■ TASK STATEMENT ■
Give back exactly the lines of the material below that start at the line containing "2152x1249 pixels." and end at the line containing "Click the AutoinsuranceEZ logo", and no others.

---*---

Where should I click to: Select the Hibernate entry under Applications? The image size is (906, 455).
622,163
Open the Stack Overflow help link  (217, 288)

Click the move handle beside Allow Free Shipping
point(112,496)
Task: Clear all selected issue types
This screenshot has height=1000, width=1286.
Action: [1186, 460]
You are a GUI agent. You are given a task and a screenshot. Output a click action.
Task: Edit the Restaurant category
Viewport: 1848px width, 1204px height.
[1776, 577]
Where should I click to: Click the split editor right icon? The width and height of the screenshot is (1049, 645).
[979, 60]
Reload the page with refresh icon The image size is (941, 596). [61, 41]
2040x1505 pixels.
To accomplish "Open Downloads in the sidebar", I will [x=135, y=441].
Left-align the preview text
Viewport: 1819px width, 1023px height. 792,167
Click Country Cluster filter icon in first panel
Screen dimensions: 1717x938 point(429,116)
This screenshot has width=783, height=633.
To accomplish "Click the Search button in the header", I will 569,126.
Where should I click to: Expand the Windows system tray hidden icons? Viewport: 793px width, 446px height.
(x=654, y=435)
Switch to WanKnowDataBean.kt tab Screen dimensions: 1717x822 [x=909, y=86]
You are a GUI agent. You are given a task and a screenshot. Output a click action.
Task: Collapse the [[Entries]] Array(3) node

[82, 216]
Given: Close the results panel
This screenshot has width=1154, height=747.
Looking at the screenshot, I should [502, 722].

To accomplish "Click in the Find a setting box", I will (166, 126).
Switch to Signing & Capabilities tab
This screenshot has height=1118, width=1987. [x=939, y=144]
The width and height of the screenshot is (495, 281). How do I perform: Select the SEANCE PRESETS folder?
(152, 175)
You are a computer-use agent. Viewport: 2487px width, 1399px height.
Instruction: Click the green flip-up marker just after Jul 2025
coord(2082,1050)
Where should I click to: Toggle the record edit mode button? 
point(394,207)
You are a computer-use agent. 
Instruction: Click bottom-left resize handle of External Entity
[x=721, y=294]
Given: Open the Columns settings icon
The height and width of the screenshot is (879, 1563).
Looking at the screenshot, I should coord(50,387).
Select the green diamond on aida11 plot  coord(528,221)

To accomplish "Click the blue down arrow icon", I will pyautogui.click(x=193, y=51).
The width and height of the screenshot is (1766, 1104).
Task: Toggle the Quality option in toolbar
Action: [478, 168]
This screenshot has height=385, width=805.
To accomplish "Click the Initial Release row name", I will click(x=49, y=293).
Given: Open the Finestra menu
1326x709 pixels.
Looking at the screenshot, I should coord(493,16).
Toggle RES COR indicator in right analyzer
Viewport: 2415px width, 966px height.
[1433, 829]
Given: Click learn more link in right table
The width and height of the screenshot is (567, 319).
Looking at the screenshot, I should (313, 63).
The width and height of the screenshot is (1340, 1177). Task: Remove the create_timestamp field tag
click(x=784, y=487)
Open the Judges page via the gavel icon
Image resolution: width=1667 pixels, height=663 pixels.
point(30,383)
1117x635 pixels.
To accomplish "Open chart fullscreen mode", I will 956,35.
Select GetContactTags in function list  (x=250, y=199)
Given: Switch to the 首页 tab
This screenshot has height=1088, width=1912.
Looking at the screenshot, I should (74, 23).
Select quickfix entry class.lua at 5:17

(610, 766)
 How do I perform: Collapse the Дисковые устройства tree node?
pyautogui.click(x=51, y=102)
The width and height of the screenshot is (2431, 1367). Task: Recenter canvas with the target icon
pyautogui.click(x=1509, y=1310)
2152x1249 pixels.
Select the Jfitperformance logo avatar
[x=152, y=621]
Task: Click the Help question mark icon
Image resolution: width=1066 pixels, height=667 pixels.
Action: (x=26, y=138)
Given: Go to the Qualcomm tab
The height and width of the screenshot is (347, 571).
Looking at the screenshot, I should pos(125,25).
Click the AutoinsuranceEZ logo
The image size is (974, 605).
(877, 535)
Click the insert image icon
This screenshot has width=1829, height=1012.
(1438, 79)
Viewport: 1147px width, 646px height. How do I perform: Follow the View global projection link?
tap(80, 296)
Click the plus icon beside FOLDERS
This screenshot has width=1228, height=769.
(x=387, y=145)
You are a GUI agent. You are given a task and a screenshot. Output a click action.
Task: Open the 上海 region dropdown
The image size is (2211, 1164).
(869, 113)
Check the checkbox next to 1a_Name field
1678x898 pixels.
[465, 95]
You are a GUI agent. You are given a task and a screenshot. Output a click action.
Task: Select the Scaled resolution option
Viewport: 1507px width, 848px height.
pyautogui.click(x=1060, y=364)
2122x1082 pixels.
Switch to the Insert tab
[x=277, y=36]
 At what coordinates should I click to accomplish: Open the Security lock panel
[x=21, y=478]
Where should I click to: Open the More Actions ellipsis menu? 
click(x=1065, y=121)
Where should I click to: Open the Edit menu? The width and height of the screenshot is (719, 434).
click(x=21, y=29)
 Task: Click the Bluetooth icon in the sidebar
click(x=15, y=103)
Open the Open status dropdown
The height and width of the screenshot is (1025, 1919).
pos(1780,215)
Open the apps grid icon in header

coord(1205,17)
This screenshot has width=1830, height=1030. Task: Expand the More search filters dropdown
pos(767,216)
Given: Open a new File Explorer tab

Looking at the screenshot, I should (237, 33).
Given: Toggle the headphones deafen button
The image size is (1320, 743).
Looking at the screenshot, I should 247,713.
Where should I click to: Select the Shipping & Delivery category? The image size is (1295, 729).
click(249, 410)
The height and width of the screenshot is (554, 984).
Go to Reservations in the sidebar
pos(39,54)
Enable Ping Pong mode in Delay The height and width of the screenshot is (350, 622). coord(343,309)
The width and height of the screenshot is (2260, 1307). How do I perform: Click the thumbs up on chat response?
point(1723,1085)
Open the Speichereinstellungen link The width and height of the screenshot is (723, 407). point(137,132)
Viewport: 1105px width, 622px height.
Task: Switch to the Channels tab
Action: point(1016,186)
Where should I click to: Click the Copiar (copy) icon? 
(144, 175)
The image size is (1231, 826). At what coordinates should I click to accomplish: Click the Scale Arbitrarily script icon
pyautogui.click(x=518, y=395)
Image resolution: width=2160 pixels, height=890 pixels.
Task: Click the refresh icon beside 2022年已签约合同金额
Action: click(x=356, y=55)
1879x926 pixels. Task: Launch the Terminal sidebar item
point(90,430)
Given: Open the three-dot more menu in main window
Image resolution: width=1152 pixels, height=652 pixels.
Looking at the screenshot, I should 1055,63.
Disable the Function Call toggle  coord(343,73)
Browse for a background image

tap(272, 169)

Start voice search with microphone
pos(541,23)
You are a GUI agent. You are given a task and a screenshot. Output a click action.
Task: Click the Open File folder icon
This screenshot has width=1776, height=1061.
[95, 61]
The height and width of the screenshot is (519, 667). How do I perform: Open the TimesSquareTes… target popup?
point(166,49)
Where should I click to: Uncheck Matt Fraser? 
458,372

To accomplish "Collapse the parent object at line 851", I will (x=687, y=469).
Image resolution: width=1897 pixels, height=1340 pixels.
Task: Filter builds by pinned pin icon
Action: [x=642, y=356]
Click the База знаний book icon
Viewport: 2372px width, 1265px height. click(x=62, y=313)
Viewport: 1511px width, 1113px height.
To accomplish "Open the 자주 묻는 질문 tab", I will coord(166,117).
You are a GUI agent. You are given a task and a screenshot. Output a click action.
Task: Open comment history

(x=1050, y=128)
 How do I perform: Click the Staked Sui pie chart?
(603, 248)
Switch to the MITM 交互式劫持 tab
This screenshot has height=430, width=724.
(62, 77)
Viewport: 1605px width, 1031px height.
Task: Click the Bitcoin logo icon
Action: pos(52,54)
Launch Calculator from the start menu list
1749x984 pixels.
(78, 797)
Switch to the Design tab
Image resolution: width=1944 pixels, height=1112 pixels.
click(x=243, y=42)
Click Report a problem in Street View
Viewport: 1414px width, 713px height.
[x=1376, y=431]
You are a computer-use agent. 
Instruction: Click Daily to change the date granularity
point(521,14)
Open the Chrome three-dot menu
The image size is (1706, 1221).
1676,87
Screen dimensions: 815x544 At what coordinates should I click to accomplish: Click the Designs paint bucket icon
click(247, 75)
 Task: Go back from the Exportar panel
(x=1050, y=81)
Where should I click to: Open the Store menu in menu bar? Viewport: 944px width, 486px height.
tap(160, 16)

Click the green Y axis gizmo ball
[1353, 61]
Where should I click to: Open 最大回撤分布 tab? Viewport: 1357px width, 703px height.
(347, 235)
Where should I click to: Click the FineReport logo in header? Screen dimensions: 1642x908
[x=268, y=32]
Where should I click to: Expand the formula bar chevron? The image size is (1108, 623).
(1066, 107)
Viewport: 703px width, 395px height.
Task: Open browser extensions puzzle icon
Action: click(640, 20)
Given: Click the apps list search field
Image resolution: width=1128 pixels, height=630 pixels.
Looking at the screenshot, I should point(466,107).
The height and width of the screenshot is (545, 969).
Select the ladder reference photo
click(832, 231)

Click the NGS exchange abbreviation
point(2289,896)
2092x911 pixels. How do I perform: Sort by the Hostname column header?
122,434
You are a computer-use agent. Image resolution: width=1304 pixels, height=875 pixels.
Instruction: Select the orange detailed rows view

---*---

■ RESPONSE FOR THIS EXERCISE ■
2152x1249 pixels.
Select the Jfitperformance logo avatar
[x=152, y=621]
Task: Click the Help question mark icon
Image resolution: width=1066 pixels, height=667 pixels.
Action: (x=26, y=138)
Given: Go to the Qualcomm tab
The height and width of the screenshot is (347, 571).
Looking at the screenshot, I should pos(125,25).
Click the AutoinsuranceEZ logo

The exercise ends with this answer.